What are cloud providers? Why might I need them for ML and Earth observation data?#

The three big cloud providers, Amazon Web Services, Microsoft Azure, and Google Cloud Platform, each provide three general services that can be essential when developing machine learning models and services on top of geospatial imagery:

  1. data warehouses containing many popular satellite, climate, weather, and other geospatial data archives

  2. the ability to rent computers with GPUs (graphical processing units), which can train machine learning models 10x-1000x faster than CPUs

  3. the ability to rent higher level computational services.

  • Example 1: AWS Batch can perform batch processing (spinning up many machines to process lots of data).

  • Example 2: Google Cloud Functions allow you to run code without managing servers (their lifecycle, starting them up and shutting them off, or the machine type). This paradigm of computing is called “Serverless”, and allows you to execute code that scales by demand, in an event-driven way. Typically, this is pay-per-use.

https://cdn.fastmetrics.com/blog/wp-content/uploads/2014/10/how-cloud-computing-works.png

Fig. 24 Figure from https://www.fastmetrics.com/blog/tech/what-is-cloud-computing/#

We typically need GPUs to train machine learning models.
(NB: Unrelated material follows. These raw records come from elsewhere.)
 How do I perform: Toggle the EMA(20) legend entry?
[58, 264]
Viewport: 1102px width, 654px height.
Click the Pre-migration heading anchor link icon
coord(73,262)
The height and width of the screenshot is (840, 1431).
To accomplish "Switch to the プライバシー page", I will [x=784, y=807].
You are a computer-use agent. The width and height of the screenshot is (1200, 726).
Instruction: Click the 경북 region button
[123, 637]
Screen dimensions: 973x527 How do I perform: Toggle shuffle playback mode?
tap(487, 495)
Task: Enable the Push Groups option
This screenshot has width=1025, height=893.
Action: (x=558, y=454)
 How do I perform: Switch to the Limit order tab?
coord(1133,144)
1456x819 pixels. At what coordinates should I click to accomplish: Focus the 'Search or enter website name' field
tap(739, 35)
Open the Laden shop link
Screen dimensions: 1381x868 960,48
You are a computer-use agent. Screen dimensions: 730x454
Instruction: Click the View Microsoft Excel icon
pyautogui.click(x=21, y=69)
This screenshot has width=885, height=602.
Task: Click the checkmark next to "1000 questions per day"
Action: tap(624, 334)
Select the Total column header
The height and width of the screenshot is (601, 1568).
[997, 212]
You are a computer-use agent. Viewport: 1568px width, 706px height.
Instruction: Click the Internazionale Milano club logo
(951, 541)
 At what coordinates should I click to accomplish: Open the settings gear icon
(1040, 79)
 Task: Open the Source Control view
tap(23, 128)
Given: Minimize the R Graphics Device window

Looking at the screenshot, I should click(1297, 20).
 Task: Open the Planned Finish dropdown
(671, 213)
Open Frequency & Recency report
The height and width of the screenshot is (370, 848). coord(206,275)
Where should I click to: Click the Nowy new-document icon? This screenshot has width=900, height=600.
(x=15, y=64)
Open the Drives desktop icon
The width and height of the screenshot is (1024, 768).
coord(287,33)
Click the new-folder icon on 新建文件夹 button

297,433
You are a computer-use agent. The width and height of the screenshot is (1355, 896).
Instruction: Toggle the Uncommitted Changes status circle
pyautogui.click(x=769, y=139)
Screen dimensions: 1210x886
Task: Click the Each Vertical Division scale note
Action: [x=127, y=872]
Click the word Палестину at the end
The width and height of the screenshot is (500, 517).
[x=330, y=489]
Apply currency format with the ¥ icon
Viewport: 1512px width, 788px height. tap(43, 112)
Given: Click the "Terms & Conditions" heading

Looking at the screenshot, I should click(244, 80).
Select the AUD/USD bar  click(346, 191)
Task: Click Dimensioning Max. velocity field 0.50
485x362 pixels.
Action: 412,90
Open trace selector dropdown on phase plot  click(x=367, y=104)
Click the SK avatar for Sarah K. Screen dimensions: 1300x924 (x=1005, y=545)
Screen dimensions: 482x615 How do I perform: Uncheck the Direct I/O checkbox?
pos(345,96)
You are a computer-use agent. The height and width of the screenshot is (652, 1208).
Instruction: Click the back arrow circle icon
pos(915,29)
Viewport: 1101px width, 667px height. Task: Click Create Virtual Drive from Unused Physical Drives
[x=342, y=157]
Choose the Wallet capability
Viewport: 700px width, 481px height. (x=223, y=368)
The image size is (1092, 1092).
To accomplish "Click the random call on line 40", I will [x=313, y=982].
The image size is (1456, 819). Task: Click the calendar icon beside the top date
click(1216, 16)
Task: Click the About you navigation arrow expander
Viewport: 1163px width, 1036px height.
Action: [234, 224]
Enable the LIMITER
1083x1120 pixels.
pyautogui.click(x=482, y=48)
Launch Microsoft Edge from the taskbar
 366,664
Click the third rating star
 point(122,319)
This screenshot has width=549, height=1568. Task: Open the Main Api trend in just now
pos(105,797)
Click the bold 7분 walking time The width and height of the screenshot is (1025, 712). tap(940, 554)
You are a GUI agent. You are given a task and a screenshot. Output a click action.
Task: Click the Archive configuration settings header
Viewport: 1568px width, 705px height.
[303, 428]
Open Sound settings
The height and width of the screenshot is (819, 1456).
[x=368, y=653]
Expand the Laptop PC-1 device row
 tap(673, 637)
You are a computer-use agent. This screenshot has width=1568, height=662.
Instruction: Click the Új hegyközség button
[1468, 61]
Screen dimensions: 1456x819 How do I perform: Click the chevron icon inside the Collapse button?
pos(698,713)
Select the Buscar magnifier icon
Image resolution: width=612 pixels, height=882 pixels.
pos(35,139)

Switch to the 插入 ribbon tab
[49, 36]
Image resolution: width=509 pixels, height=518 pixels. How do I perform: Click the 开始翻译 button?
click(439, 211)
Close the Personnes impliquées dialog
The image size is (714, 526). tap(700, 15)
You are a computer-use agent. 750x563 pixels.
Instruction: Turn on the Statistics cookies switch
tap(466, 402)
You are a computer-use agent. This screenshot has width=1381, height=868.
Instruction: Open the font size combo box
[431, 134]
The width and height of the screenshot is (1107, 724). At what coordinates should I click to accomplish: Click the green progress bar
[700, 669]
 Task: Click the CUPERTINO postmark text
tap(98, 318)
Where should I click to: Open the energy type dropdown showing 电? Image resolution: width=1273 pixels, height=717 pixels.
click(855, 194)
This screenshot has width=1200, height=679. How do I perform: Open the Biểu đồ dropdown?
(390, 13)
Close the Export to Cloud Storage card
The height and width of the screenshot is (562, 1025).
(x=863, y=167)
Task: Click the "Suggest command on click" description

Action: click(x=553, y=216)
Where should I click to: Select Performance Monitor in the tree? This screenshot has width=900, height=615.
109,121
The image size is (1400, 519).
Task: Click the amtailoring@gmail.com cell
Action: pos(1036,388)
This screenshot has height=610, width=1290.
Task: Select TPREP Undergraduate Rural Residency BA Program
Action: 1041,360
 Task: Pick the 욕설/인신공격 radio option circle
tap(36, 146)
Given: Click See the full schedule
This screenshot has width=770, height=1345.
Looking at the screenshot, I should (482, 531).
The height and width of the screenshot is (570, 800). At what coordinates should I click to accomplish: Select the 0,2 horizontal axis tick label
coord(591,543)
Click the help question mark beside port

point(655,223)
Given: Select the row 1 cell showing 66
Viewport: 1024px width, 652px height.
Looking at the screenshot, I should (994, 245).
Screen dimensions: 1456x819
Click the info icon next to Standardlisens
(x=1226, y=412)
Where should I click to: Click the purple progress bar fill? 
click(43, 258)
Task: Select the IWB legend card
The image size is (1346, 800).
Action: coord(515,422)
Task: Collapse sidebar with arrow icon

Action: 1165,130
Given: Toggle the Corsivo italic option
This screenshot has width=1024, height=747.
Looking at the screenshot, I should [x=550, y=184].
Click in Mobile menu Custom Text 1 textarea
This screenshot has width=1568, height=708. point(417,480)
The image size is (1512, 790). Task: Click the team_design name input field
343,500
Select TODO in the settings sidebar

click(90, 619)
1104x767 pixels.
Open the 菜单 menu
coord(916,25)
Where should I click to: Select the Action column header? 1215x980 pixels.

Because they are computationally intensive, we rely on GPUs to run training experiments in a reasonable amount of time (minutes instead of hours, or hours instead of days).

Because IO (Input/Output) operations can take up a lot of time when training models or running model inference, it helps to run the compute next to the data. this means using cloud data storage directly rather than downloading files to another machine.

Finally, if we want to build complex, event-driven services that use machine learning, cloud-based services are typically the easiest, most reproducible, most fault-tolerant, and most scalable way to build these services.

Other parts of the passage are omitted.